I’m sorry, but that doesn’t strike me as a particularly organic evolution of the entertainment landscape.

I bring all this up because Netflix just released a list of its 10 most popular original movies — not of the year, but of the five years that the company has been creating and streaming its own films. (The first one was “Beasts of No Nation,” in 2015.) The results are disarming and revealing, not to mention grist for the home-viewing-vs.-movie-theaters battle. And make no mistake: It is a battle. Not because consumers should be forced to choose one medium over the other, but because the mediums are now inescapably at war with each other: as personal and cultural habits; as cinema delivery systems; as forms of artistic expression; as capitalist models. Ideally, there’d be room for both, and economically the two would reinforce each other. (I predict this will happen.) But right now the competition is fierce, and it’s real.

* [Work to be completed]: Decide whether each statement agrees with the passage on Netflix's original movies, answering yes or no and quoting the exact words of the passage that settle it. 1. Netflix's list ranks its most popular original movies of the current year only. 2. The first Netflix original film was "Beasts of No Nation," in 2015. 3. The writer predicts that home viewing and movie theaters will come to reinforce each other economically.

* [Provided information]:
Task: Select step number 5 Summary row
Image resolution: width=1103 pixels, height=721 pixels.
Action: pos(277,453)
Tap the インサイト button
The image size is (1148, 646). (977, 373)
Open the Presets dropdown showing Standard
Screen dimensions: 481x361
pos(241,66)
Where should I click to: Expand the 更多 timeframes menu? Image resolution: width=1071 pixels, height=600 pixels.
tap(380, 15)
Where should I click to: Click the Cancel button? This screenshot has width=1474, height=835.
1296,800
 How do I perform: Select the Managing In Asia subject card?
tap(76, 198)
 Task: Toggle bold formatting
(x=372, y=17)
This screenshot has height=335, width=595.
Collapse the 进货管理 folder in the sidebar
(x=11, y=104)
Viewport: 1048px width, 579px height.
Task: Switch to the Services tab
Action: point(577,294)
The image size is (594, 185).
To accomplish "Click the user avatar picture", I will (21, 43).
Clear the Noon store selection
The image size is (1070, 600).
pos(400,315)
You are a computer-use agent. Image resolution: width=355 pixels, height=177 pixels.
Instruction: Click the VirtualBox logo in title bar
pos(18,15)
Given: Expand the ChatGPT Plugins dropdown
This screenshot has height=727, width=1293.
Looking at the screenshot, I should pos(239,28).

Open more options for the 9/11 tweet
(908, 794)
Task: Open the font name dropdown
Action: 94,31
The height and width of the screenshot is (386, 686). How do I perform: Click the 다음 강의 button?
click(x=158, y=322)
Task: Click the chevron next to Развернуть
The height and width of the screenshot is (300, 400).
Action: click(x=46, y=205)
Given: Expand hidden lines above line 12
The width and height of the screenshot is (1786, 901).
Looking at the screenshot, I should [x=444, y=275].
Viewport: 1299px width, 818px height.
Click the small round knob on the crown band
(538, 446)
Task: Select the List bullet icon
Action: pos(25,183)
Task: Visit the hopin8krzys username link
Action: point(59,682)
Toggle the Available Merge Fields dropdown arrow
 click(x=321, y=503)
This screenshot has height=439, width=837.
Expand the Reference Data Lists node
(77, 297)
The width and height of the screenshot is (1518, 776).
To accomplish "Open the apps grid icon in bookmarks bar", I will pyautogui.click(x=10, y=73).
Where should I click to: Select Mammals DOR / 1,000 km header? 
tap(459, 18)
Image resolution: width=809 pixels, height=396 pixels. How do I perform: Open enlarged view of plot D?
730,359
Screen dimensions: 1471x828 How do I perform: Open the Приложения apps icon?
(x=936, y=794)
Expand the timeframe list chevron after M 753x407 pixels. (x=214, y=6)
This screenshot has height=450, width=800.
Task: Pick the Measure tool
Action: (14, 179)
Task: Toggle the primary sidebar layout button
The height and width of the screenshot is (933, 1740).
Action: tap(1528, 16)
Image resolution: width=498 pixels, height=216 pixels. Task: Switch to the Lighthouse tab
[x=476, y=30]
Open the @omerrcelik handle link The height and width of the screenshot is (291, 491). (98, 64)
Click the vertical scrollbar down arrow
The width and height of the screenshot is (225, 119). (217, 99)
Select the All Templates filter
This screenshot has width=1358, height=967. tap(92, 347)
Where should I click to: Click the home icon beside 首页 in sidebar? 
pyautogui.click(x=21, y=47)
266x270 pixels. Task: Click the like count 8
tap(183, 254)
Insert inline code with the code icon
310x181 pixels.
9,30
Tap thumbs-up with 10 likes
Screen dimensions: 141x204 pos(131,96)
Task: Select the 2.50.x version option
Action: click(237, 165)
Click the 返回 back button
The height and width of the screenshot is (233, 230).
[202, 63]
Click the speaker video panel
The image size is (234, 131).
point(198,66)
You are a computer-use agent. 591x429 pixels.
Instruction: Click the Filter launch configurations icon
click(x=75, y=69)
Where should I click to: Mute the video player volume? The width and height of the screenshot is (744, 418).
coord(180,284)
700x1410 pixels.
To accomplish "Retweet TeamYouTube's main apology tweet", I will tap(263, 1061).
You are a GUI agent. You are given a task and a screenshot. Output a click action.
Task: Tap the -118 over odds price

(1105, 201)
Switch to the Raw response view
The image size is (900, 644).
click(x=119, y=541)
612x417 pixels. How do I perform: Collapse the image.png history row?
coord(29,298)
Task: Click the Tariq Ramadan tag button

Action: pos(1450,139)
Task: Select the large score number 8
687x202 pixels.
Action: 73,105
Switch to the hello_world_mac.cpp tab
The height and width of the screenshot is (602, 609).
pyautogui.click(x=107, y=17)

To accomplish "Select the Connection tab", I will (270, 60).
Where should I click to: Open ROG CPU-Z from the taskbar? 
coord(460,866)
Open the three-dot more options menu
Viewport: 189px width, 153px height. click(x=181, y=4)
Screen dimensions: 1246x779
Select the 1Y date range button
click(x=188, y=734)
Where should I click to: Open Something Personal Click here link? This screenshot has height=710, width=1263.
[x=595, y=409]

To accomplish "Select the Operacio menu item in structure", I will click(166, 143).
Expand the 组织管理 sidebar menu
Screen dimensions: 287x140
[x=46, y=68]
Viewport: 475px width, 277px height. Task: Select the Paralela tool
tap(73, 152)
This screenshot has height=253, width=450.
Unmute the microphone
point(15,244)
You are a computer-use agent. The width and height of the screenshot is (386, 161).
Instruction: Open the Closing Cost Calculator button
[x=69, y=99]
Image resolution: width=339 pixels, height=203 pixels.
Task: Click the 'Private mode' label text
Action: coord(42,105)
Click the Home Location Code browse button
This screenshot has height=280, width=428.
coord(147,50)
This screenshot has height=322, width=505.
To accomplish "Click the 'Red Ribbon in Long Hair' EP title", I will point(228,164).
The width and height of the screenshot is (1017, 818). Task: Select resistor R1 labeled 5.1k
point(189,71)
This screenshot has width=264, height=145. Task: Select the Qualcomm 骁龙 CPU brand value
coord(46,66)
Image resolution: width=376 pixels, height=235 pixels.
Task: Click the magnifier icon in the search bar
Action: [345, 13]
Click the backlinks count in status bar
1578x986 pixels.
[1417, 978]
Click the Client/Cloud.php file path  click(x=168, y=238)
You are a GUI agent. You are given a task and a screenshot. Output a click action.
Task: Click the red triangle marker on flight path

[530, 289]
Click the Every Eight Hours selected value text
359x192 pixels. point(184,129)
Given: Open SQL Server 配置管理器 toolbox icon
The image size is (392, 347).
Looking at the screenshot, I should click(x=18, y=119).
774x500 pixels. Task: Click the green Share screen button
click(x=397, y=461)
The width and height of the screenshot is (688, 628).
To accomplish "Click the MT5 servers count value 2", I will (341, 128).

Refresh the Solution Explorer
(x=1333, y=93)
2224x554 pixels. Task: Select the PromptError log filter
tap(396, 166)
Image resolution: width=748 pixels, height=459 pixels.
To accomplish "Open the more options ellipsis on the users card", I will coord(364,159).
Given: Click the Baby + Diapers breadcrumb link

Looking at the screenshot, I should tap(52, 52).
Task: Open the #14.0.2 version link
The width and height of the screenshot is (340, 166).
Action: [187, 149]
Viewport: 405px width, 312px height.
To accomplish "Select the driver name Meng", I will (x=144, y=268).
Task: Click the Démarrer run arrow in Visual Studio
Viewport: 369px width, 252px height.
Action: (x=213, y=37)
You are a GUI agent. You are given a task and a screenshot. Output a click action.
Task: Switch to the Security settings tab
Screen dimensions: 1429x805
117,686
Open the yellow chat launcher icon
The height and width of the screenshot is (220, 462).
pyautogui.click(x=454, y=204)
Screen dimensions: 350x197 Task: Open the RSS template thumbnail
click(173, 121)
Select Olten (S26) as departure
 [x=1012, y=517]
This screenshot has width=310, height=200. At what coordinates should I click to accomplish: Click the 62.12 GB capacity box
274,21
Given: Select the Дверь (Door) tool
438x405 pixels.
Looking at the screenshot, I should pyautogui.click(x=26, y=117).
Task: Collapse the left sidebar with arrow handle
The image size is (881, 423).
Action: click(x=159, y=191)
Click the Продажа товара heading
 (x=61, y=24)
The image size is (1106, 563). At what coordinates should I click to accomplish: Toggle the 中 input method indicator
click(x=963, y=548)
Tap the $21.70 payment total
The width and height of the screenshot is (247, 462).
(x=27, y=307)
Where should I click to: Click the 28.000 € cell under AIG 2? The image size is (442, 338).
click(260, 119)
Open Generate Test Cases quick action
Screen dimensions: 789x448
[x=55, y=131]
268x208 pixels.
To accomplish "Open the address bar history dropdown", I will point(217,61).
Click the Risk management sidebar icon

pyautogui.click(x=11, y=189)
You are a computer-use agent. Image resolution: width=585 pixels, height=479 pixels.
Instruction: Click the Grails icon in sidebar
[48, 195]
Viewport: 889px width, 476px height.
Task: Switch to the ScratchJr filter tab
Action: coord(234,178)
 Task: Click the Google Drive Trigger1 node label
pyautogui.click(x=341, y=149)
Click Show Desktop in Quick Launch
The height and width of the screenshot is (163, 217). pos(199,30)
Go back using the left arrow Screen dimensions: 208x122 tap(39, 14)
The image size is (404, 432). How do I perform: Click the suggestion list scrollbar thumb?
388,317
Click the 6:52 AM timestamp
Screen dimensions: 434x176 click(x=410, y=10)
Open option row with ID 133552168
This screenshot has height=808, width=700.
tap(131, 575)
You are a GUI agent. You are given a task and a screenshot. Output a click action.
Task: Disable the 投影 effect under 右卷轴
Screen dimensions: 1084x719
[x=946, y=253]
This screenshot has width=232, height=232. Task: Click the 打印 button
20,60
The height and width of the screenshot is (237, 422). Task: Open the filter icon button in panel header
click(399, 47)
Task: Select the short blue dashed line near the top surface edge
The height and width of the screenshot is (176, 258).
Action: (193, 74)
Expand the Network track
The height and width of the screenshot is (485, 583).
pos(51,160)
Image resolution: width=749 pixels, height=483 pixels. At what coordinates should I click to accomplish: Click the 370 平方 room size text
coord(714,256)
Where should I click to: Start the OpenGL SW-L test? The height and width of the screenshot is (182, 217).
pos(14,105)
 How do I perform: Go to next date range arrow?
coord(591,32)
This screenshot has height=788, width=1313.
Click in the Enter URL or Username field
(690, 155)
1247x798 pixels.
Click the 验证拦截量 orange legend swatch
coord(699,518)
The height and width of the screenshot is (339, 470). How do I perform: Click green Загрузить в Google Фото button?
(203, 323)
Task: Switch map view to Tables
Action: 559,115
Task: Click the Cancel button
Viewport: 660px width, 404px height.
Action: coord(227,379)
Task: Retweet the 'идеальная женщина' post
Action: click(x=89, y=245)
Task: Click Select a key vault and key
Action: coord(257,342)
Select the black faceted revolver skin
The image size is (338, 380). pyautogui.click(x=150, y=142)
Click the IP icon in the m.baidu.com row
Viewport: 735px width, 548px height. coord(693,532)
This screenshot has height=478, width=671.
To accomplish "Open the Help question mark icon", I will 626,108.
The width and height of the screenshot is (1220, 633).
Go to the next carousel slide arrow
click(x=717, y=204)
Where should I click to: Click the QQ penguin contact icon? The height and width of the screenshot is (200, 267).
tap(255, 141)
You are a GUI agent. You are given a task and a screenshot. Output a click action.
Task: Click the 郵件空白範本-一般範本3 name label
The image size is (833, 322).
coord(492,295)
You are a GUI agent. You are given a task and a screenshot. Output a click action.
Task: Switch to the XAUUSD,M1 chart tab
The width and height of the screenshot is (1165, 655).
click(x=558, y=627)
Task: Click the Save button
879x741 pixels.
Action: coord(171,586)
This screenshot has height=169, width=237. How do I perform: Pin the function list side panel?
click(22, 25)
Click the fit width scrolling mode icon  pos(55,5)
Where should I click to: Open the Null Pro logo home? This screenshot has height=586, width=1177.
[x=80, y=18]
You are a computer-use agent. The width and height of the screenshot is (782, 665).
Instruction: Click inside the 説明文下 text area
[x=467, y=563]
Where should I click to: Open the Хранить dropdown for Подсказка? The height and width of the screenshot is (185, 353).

* [Expected answer]:
1. No: "not of the year, but of the five years that the company has been creating and streaming its own films"
2. Yes: "(The first one was “Beasts of No Nation,” in 2015.)"
3. Yes: "Ideally, there’d be room for both, and economically the two would reinforce each other. (I predict this will happen.)"